A dataset of 10'000 book reviews was used to train several ML models:
 - Support Vector Machine
 - Decision Tree
 - Naive Bayes
 - Logistic Regression
 
These models were then refined to obtain the most accurate preditions. The dataset was split 80:20 into training and testing sets. Once the models were trained, inputing reviews and their ratings (1-5 stars, translated into positive, negative and neutral) to train the model, the model was used to make precitions on the remainder of the dataset reviews. These predictions were compared the actual review rating n order to determine the accuracy of the ML models. 

Additionaly, a grid model was used to refine the ML model, passing through different values for specific parameters within the model. The best combination of these parameters were chosen in order to obtain the most accurate model.

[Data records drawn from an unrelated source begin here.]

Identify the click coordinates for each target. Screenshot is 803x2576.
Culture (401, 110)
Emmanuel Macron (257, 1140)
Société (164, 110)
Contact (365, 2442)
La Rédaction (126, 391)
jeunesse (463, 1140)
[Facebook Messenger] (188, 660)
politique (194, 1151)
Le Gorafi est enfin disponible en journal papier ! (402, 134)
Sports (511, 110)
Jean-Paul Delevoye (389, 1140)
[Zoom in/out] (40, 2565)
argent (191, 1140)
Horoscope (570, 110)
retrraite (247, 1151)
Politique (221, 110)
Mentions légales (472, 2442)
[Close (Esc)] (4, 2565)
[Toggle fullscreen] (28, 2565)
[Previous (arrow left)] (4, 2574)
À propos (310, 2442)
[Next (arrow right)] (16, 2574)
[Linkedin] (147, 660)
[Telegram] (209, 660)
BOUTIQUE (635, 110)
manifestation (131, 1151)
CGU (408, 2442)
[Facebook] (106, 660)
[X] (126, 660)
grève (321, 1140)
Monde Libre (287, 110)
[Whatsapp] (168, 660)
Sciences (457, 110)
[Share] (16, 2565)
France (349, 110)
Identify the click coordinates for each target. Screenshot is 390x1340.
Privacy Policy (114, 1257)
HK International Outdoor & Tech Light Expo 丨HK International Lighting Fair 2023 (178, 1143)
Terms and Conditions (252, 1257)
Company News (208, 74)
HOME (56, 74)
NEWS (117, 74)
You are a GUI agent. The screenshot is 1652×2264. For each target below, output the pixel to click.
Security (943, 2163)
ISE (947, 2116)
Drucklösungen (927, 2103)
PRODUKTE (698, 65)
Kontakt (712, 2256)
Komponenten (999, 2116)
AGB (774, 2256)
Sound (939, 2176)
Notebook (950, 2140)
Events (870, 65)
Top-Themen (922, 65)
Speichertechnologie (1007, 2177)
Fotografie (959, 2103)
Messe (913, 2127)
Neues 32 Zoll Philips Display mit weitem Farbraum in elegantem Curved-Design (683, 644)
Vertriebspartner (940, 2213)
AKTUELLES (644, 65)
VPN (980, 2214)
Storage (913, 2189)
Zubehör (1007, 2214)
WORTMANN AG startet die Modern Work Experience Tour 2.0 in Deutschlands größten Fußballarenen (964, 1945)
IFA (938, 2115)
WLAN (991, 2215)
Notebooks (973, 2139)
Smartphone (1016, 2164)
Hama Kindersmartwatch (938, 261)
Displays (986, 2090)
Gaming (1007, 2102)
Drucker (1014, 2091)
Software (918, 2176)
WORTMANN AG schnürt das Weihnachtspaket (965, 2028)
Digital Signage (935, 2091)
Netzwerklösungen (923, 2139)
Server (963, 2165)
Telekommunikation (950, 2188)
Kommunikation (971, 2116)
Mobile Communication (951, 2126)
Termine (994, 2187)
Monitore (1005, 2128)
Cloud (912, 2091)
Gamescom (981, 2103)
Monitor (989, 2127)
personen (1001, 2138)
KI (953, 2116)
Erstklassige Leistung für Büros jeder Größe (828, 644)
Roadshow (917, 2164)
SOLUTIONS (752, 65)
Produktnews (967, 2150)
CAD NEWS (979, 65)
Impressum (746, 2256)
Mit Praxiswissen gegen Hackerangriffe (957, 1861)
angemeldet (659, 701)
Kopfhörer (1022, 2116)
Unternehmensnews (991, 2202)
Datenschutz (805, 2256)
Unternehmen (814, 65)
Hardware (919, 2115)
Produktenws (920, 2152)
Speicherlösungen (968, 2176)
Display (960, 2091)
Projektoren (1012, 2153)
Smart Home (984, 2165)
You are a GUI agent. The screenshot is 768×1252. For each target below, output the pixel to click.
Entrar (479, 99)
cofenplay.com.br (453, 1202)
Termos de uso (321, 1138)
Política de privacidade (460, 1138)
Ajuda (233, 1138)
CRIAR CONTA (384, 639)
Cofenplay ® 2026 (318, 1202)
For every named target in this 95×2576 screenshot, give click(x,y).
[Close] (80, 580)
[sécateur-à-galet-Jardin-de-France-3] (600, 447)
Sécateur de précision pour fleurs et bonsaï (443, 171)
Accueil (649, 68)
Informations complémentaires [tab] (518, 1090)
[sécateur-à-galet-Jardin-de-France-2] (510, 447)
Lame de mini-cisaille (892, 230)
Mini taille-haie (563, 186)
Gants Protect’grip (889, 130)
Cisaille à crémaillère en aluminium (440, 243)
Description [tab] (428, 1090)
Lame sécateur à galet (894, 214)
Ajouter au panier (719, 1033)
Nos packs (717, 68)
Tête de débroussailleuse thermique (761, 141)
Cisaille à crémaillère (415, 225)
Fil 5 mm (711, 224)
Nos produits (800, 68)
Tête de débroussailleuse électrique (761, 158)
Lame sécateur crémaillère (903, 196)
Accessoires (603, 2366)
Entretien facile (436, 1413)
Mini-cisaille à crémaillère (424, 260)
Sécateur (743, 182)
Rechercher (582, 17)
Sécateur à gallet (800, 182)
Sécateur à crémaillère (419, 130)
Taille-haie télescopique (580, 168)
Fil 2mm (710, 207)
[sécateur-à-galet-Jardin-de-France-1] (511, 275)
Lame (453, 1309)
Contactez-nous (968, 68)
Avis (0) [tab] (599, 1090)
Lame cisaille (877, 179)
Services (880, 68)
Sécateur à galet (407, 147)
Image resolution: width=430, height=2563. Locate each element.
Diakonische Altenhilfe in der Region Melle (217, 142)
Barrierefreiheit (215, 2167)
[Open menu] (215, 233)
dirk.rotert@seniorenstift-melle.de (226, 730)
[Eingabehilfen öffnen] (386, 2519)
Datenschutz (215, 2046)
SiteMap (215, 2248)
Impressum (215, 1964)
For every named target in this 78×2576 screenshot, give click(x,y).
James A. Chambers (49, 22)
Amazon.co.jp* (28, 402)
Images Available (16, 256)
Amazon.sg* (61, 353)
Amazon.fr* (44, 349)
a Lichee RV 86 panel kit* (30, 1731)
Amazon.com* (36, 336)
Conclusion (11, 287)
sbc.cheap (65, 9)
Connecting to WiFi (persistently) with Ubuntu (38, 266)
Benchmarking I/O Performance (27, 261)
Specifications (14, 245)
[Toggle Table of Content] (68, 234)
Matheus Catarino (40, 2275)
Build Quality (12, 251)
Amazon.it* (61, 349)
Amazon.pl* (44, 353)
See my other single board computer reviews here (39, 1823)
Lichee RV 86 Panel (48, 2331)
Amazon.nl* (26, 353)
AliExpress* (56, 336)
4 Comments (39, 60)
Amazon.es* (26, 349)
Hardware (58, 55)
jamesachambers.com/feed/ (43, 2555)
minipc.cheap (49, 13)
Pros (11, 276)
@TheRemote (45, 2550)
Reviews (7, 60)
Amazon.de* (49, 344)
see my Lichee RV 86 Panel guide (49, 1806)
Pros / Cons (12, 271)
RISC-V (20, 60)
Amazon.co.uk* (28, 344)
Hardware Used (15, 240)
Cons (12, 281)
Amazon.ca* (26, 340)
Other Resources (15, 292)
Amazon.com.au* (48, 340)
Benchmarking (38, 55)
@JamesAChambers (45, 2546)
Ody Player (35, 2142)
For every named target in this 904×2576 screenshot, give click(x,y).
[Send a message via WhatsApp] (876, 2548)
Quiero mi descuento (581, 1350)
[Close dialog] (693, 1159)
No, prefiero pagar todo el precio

The final model chosen was SVM model, using values 'rbf' and '1' for parameter 'kernal' and 'C'. The accuracy of this model was **84%**.

Although the model accuracy was relativey high, there is room for improvement.

#### Future steps

- Improve vectorizer: Currently a tfidf vectorizer is being used. This weighs the key words like "bad", "good", "excellent" and "terrible" higher than non-positive or negative descriptive words like "the", "this", "I" etc by giving a smaller weighting to words that appear more often. However, this method does not decipher between the less frequent words to determine if they are influential on the positiveness or negativeness of a reiview. For example, if the word "paramount" wasn't used frequently it would be weighted highly, but this does not provide an insight as to whether the review is positive or negative. A better model would be able to map words that do effect the review, for example adjectives, and weight these higher than similarly less frequently used word that don't convey positive or negative opinions.
<br>   
  
- Refine the data used to train the model: The model uses the entire review submitted by a customer, counting every word and every varyation of a word (e.g. good and good!). One way to improve the models accuracy would be to refine these reviews to contain mainly key words. This could be achieved by selectively stripping words that can be confidently disregarded.
<br>
  
- Increase data used to train the model: An obvious way to increase the accuracy of the model would be to increase the number of reviews used to train the model, thus allowing the ML algorithm to create a more accurate and detailed model of positive and negative words.
<br>
  
- The model could also be used to classify the type of product being reviewed: As well as using the review to predict a negative and positive rating, the ML model could be used to classify the product of a review, for example, if the product was clothing, electrical, home etc.